Is this HTML 6?
Last year's motion for a new HTML candidate recommendation based on HTML Review Draft, published January, 2022 was rejected by W3C's HTML working group, but no new HTML review draft has been widely reviewed or proposed for bringing to recommendation status by W3C since, even though the major reason for last year's rejection has been prominently changed.
Already brought up during wide review of Review Draft January, 2021 was the issue of the Reporting API being unfinished, yet normatively referenced. Ignoring the more serious privacy concerns also raised against the Reporting API, it wasn't clear where to add a notice hinting at the preliminary Reporting API status, as there was no consensus regarding whether W3C could add normative text to upstream WHATWG HTML specifications according to the Memorandum of Understanding Between W3C and WHATWG.
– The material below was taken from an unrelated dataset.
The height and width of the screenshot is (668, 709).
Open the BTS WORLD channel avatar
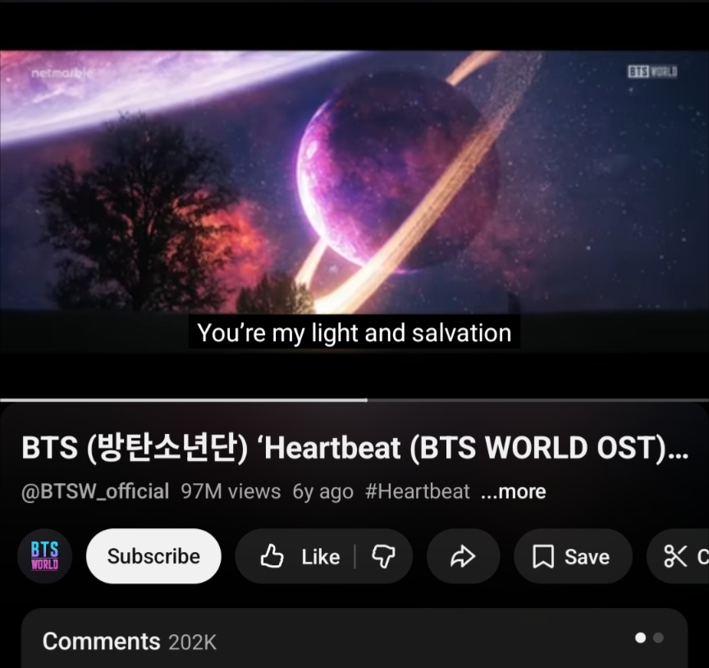tap(45, 555)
A change that was brought forward through WHATWG's editorial process was a resolution to the long standing issue of the so-called HTML 5 outlining algorithm where Steve Faulkner took it upon himself to edit the WHATWG specification text. The reasoning behind removal, rewriting, or at least warning about the outlining algorithm are well-known: that it isn't, wasn't, and won't be implemented in user agents, nor was used in assistive technologies either.
However, the concept of sectioning roots and the semantic sectioning
elements introduced by Ian Hickson such as article
and aside
into the HTML 5 specification as we know it today is pretty fundamental,
and a key innovation for HTML 5, along with allowing hyperlink anchoring
around any content rather than just phrasing content.
HTML outlining is a beautiful idea with a distinct SGML flavor
using section element inference to bridge HTML "flat-earth markup"
with XHTML-era ideas for a rank-less <h>
element and for <section>
elements. The Producing HTML tutorial explains outlining using SGML in detail. Its applicability
isn't affected by HTML outlining changes, because the
tutorial is using outlines only as an intermediate vehicle for
generating navigational tables of content. Unlike in SGML proper,
in (legacy) HTML outlining, no material DOM elements are
inferred, but the outlining algorithm is merely used as a device
for establishing equivalence of DOMs with and without section elements
and of the desired accessibility semantics.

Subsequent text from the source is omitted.